# can I use very large magnet speaker with small radio



## lenaitch (Feb 10, 2014)

Without knowing the data of both the radio output and the speaker, I would guess not likely. The internal speaker will be matched to the tiny power output of the radio (watts) and likely won't be sufficient to move the magnet of the large speaker.
I'm actually surprised that a clock radio would even have an external speaker jack.


----------



## u3b3rg33k (Jul 17, 2018)

I don't see why the voice coil wouldn't move. are you talking about replacing a 1" 8 ohm speaker with an 8" 8 ohm speaker?


----------



## John Smith_inFL (Jun 15, 2018)

LOL LOL this question brings back some very fond memories. . . . . 
when I was on a Navy destroyer back in the '60s, I wanted to
hear music in my office . . . so I ran a wire from my little battery transistor
AM radio speaker to the ship's 1MC speaker in my office . . . . it worked GREAT !!
BUT - it also bled into ALL the speakers throughout the ship,
including the Captain's speaker . . . ohhhhhh not good. the ship's
electrician traced it back to my office (and me) and I got all kinds of reprimands.
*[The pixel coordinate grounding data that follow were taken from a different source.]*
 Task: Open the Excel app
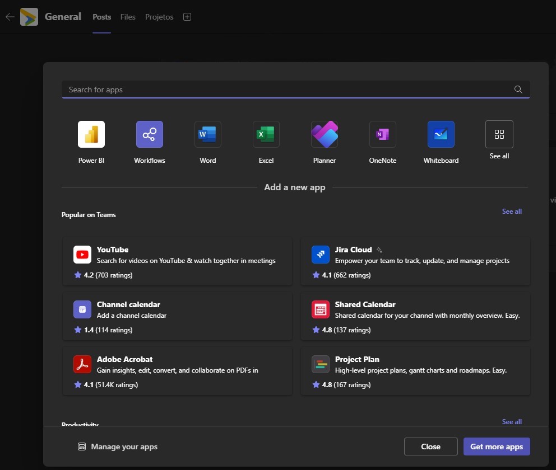click(266, 134)
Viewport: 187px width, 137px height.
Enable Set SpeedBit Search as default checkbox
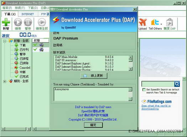click(144, 90)
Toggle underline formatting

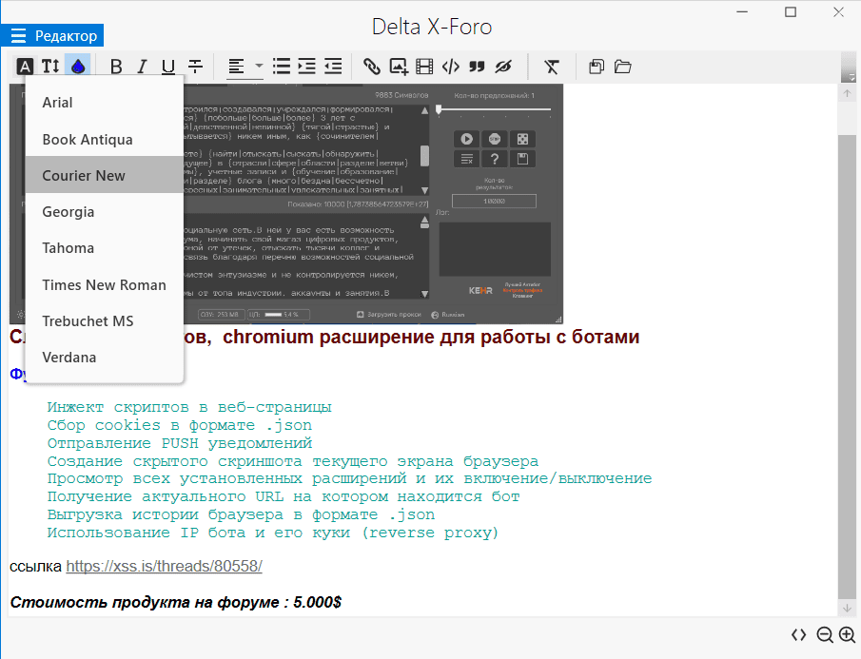168,67
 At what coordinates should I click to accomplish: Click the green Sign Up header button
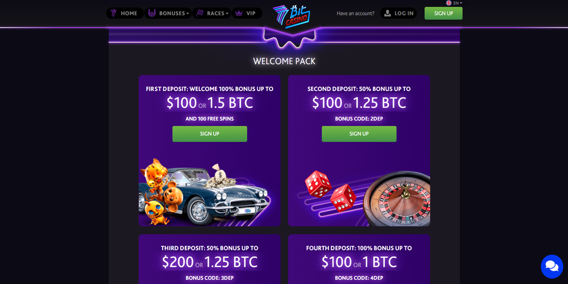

so, yes . . . it "can" be done. it just depends on your expectations of the results.
try it and see . . . nothing ventured, nothing gained.

.

.


----------



## SPS-1 (Oct 21, 2008)

lenaitch said:


> .... tiny power output of the radio (watts) and likely won't be sufficient to move the magnet of the large speaker.



The magnet is stationary. Its the voice coil that moves.


I would think it will work fine. But don't expect it to be any louder just because its going to a bigger speaker --- you need more _power_ to make it louder.


----------



## lenaitch (Feb 10, 2014)

SPS-1 said:


> The magnet is stationary. Its the voice coil that moves.
> 
> 
> I would think it will work fine. But don't expect it to be any louder just because its going to a bigger speaker --- you need more _power_ to make it louder.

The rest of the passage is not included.